EXERCISE REQUIREMENTS. Scan the entries below. List each line with "computer".

*** Opening SUPPLIED DATA ***

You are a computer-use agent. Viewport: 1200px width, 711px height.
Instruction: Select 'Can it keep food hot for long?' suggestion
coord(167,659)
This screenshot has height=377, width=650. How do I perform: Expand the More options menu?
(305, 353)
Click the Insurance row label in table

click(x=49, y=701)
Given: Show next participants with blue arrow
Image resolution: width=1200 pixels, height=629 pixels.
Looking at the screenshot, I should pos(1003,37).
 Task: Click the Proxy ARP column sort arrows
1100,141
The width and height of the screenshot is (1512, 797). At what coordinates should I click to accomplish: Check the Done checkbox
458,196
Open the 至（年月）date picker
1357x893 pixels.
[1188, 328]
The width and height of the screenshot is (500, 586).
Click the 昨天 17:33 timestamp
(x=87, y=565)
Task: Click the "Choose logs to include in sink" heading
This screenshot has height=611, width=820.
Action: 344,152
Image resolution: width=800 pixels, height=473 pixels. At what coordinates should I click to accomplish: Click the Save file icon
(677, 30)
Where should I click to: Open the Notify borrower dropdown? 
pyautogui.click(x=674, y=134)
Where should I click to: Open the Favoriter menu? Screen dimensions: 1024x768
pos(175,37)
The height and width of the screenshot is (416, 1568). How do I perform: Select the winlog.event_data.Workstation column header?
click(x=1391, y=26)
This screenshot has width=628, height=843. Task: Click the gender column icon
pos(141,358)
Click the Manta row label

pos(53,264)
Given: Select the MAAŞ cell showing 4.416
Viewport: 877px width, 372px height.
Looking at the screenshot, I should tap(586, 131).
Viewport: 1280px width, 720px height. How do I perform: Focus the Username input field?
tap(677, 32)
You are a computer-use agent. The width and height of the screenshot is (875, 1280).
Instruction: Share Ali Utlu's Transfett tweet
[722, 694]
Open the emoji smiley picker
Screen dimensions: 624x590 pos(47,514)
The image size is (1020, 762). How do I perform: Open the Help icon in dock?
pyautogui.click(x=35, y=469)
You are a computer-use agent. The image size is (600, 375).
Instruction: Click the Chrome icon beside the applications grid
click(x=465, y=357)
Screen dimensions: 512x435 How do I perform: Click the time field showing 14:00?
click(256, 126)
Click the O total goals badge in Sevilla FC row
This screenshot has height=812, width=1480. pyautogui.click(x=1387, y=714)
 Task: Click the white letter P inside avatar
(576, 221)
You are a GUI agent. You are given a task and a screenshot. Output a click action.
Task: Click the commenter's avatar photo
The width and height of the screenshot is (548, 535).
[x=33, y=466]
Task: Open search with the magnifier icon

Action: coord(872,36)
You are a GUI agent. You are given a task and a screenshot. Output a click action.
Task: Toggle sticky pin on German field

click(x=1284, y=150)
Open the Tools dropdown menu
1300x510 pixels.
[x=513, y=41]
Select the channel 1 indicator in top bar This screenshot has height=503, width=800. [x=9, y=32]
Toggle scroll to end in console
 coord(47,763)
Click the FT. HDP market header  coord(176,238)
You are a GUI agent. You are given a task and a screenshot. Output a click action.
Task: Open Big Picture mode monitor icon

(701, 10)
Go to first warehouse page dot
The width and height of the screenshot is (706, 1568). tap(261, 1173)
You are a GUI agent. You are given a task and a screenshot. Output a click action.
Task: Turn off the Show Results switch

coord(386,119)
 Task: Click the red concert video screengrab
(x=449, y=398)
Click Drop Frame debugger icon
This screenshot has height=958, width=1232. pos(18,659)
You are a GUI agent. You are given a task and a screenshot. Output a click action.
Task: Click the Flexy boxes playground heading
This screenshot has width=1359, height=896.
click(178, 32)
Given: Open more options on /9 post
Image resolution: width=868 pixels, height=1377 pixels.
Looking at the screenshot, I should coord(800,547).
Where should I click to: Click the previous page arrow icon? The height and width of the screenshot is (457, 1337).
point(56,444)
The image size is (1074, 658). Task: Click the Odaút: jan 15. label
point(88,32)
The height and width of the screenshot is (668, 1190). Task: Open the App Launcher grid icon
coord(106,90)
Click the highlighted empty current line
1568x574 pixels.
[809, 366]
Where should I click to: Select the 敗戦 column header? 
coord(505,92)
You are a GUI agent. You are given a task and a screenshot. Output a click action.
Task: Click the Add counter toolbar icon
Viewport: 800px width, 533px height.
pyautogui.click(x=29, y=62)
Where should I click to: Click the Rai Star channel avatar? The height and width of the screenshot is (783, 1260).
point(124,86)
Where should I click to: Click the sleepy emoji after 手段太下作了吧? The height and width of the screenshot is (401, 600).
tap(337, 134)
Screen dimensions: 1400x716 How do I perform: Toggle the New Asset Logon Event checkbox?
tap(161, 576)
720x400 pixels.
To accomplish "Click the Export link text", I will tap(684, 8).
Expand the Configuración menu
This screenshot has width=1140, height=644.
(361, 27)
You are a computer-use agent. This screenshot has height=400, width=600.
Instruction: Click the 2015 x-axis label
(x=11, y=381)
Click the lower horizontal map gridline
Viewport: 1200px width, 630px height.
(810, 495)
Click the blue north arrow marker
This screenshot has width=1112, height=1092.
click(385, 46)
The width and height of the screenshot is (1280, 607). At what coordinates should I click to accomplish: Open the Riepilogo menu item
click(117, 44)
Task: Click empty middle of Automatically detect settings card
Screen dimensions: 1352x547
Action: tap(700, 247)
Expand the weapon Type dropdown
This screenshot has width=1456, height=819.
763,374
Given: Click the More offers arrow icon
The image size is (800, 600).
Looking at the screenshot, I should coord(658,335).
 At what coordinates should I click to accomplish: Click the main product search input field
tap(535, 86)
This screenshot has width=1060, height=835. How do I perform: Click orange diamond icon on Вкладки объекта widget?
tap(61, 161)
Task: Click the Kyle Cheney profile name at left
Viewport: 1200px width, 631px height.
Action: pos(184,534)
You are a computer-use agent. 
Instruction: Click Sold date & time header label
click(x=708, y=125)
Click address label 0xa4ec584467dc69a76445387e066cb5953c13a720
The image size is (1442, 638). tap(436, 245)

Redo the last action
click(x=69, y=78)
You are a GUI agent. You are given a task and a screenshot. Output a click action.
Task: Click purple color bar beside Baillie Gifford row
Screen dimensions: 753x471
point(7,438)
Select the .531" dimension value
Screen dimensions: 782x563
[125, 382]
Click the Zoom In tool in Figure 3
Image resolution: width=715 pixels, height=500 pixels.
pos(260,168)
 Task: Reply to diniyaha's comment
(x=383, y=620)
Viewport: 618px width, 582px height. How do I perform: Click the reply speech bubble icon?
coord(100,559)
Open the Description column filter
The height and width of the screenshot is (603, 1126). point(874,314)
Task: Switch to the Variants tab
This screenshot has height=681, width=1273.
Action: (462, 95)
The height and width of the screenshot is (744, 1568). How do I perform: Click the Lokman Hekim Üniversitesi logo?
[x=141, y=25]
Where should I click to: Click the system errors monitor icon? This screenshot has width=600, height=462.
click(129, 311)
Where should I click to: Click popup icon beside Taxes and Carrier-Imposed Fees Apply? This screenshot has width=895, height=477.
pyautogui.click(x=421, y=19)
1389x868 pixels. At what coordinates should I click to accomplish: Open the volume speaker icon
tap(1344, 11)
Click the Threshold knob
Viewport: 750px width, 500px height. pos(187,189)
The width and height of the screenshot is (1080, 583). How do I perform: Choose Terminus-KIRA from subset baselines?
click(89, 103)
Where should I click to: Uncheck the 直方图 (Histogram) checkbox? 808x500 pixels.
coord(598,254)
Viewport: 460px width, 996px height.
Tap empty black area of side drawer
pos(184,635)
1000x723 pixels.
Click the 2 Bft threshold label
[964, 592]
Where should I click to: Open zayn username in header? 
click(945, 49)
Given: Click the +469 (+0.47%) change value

*** Closing SUPPLIED DATA ***

RESPONSE TO THIS EXERCISE.
You are a computer-use agent. Viewport: 1200px width, 711px height.
You are a computer-use agent. The width and height of the screenshot is (875, 1280).
You are a computer-use agent. The image size is (600, 375).
You are a computer-use agent. This screenshot has height=400, width=600.
You are a computer-use agent. 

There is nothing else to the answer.